▸ **Problem details**: Filter these entries, keeping only lines that hold the word "will".

▸ **Raw data**:

*** Begin section ***

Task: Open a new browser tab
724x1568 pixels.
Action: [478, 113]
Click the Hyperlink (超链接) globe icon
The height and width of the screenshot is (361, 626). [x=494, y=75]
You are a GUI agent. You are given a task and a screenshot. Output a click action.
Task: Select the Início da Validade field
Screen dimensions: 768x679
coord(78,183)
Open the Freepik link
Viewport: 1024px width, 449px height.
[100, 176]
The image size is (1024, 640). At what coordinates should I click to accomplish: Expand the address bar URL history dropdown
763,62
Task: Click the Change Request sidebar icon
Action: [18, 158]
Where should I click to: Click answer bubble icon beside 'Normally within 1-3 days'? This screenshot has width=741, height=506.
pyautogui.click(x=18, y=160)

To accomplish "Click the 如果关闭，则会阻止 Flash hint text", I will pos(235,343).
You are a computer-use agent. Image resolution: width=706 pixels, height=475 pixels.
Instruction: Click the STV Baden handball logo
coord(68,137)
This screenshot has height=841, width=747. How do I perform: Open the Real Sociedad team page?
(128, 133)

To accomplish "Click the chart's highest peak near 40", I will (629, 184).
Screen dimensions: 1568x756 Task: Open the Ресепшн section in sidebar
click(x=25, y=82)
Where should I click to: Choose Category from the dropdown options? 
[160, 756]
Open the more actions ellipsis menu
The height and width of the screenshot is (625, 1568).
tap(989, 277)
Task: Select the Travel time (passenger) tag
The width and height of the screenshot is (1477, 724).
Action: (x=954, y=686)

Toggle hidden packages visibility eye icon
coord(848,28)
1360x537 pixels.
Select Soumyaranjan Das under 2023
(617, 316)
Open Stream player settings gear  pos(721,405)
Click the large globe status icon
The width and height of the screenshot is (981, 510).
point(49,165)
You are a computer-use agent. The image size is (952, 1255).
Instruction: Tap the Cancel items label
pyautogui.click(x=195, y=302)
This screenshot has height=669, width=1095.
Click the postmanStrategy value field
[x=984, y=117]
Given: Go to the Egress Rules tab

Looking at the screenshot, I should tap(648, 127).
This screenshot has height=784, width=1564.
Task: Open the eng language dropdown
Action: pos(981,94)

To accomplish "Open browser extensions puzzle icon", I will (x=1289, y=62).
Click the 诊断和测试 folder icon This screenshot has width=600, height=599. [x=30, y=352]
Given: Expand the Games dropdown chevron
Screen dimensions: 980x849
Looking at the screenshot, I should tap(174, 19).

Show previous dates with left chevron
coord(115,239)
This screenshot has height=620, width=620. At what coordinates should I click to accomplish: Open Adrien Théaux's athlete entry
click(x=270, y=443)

*** End section ***

▸ **Reply**:
To accomplish "Click the 如果关闭，则会阻止 Flash hint text", I will pos(235,343).
To accomplish "Click the chart's highest peak near 40", I will (629, 184).
To accomplish "Open browser extensions puzzle icon", I will (x=1289, y=62).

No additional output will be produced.